To make the nest of social media, educators need to know what makes them tick; they need to know what turns them on, what fires their passion, and to follow that passion. Others often share these passions and social media provides a means to connect with others of a similar mind.
As my friend Ben Werdmuller likes to say, the Internet is people. And connecting people is what social media is all about.

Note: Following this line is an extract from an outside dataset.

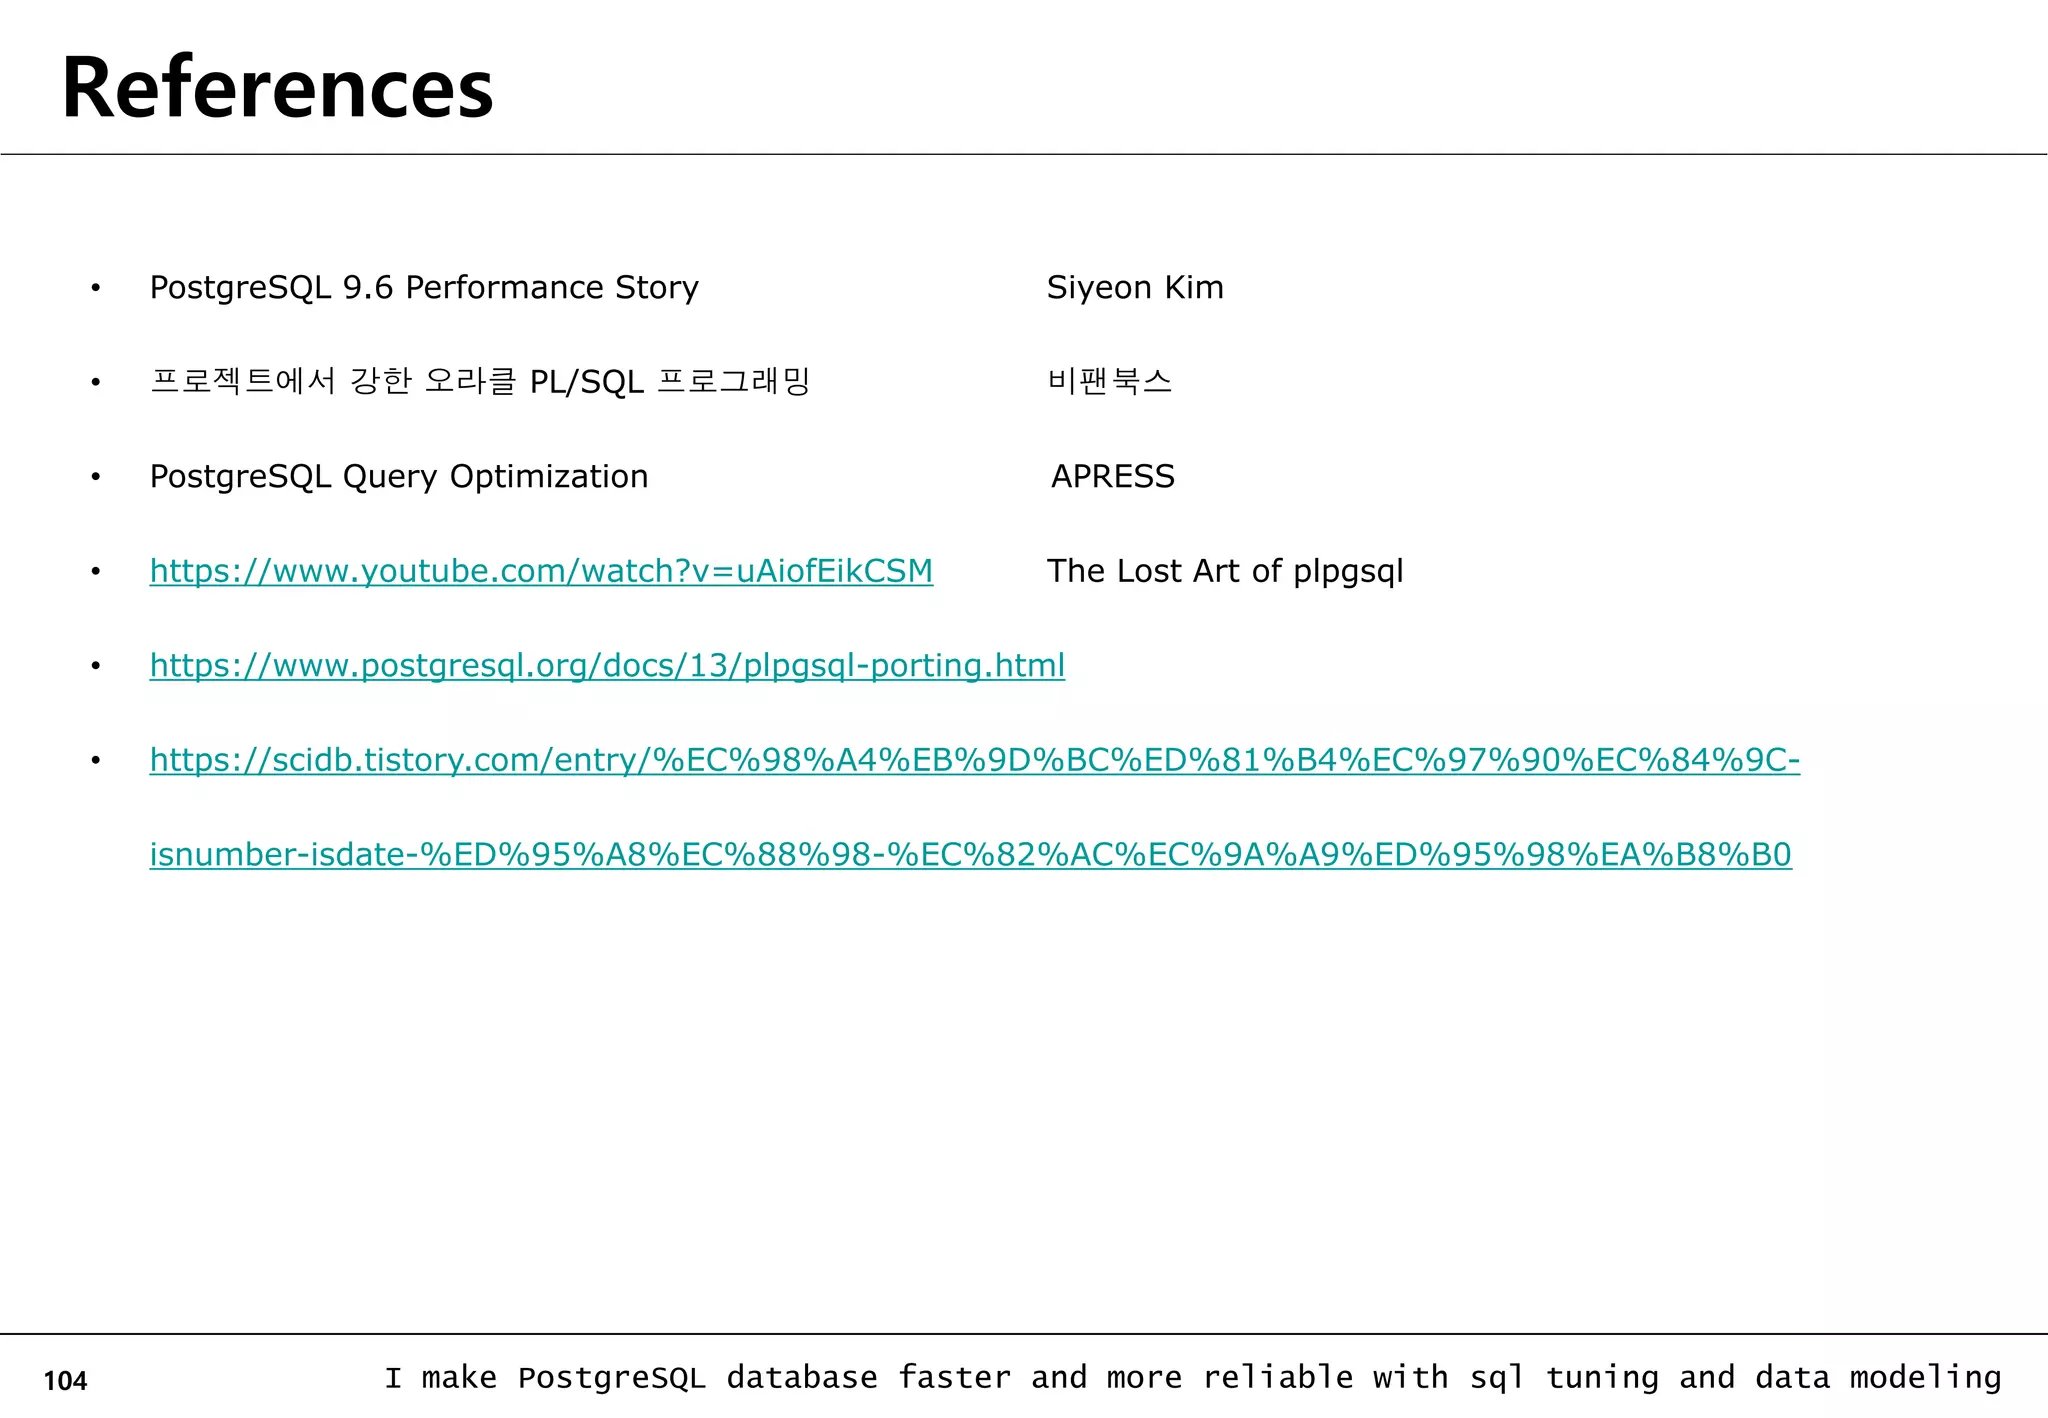Screen dimensions: 2048x1418
Task: Open the plpgsql-porting docs link
Action: click(607, 665)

Keywords: Barbara Ganley, bloggers, blogging, blogs, Brian Lamb, Clarence Fisher, Cochran-Smith & Lytle, Commun-IT.org, computing, connectivism, David Warlick, del.icio.us, Drupal, edublogs, educational technology, EduSpaces, Elgg, George Siemens, Google Groups, inquiry stance, Internet, learning, Moodle, Ning, PageFlakes, passion, personal development, professional development, Quentin DeSouza, Read/Write Web, social media, social software, Stephen Downes, teacher professional development, teaching, technology, Tim Hawes, Vicki Davis, wikis, WikiSpaces, Will Richardson






Comments
Thanks for the comment DK. Hope all is well and justified at Media Snackers!
-cs
I am a current grad student in Instructional Technology and my track is business and industry. Recently, I completed an internship with a major corporations e-learning division and I enjoyed. I am curious about seeking a Ph.D after graduation to expand into consulting. Is a doctorate in Learning Technologies the best route or not at all?
"Curious Mind"
Rene,
Interesting question you ask. Consultants usually earn such a moniker related to years of successful experience in a particular industry. Consulting gigs can also come from research that you publish or books that you write. In most cases, people will not ask what you got your doctorate in. If you have one, many people will automatically assume you know what you're about.
Consulting is also a business. And as such you need to market yourself in such a way that you appear knowledgeable and valuable. Here, depending on your business interests or expertise, a PhD isn't always necessary. But it doesn't hurt your credibility. A PhD says you persevered through a rigorous academic process that entitles you to the term "doctor," which goes a long way in our authoritarian world.
So, is a doctorate in LT the best route into consulting. It can't hurt, I don't think. It's costly in terms of time and dollars. But if you're passionate about it and have a high pain threshold, then again it wouldn't hurt. But a doctorate will not be required to be a successful educational/eLearning consultant. The results of your work is what's most important.